Le zone d’ombra
in vista del voto

La sfida elettorale ha assunto un carattere così ultimativo che qualcuno ha suggerito il paragone con il memorabile duello ingaggiato da Dc e sinistre il 18 aprile 1948. Ora, come allora, sarebbe in campo «una scelta di civiltà». Settant’anni fa gli italiani furono chiamati a decidere se stare nell’Occidente democratico o passare nell’Est comunista. Oggi il dilemma non sarebbe meno drammatico. La partita aperta sull’Europa avrebbe rimesso in gioco la nostra integrazione con l’Occidente democratico.
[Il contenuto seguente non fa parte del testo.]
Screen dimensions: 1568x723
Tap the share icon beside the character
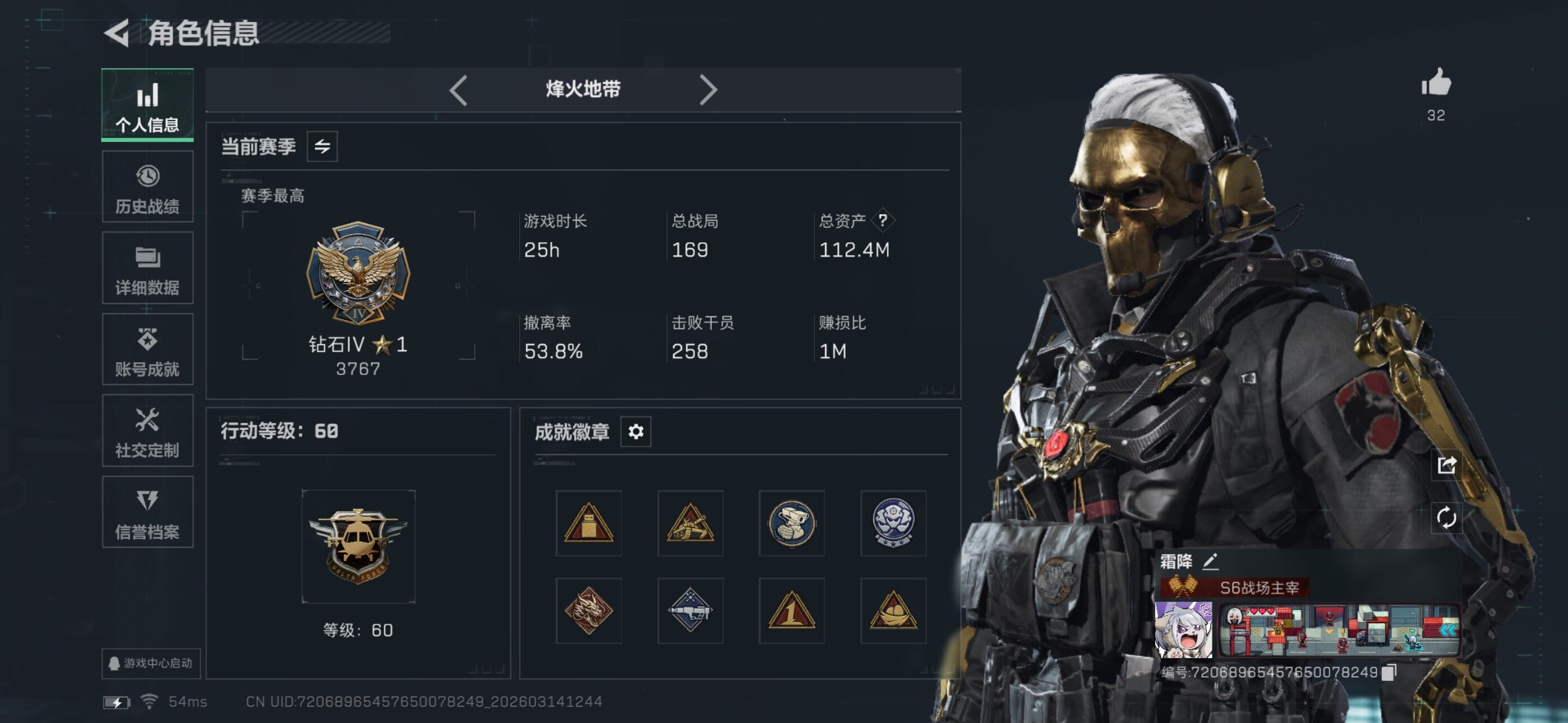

Per fortuna, rispetto all’esordio i toni della polemica si sono ammorbiditi. Al momento nessuno, nemmeno la Lega o i Cinquestelle parlano più di uscire dall’euro. Anche i più strenui avversari della tanto vilipesa euro-burocrazia si sono convinti che è meglio ripiegare su una rivendicazione meno perentoria, premendo sull’Europa perché da matrigna torni ad essere madre amorevole.

Non è molto, ma almeno su un punto, certo non marginale, s’è fatta chiarezza. È su tutto il resto che le zone d’ombra restano. Anzi si infittiscono. Complice il sistema proporzionale che offre a tutti l’alibi di poter scaricare sulle spalle degli altri la responsabilità di non aver adempiuto alle promesse fatte, non conosciamo ancora (e siamo a sole due settimane dal voto) le risposte attese a due interrogativi cruciali. Come pensano di costruire una maggioranza di governo? Quale programma intendono davvero attuare?

Di alleanze nessuno vuol parlare. Se qualcuno (ci riferiamo al centrodestra) ne azzarda una, lascia così nel vago i futuri impegni di governo da non far fugare il sospetto che si tratti di un espediente «usa e getta»: usa in campagna elettorale, getta all’apertura delle urne. Nemmeno sui programmi c’è stata una schiarita. Tutti promettono tutto per esser sicuri di non essere chiamati a rispondere di alcunché.

Poco male, si potrà obiettare: nebbia era e nebbia resta. Se non fosse che siamo ormai alla vigilia del voto e che nel frattempo ad incertezza si è aggiunta altra incertezza. Una prima complicazione è nata dallo stato di sofferenza in cui si ritrova il Pd. Il partito di Renzi pare entrato in zona pericolo. Se la sua flessione elettorale si aggraverà, le ripercussioni potrebbero essere assai gravi.

Il ribaltone del segretario, di cui si ha già il sentore, troverebbe allora il suo innesco incendiario, con buona pace di una pronta soluzione della crisi. Un’altra, non meno grave complicazione viene dal fronte dei Cinquestelle. Negli ultimi tempi il loro candidato premier si è prodigato non poco per smussare le intransigenze del movimento. S’è ritrovato tra i piedi, purtroppo per lui, il brutto pasticcio di alcuni suoi candidati, colti sul fatto a fare i furbetti, nascondendo l’iscrizione alla massoneria, gonfiando i rimborsi, barando sui bonifici.

Ne è derivato un grande imbarazzo per un partito che ha fatto della moralizzazione della politica il suo emblema. Di Maio è ora davanti ad un bivio: barricarsi su posizioni di assoluta intransigenza per non offrire il fianco ai pasdaran del movimento o, pur di scongiurare un eterno isolamento, decidersi a varcare il Rubicone e stringere un accordo con i partiti dell’odiata Casta? Sono questi i nuovi macigni destinati a pesare sulla prossima legislatura.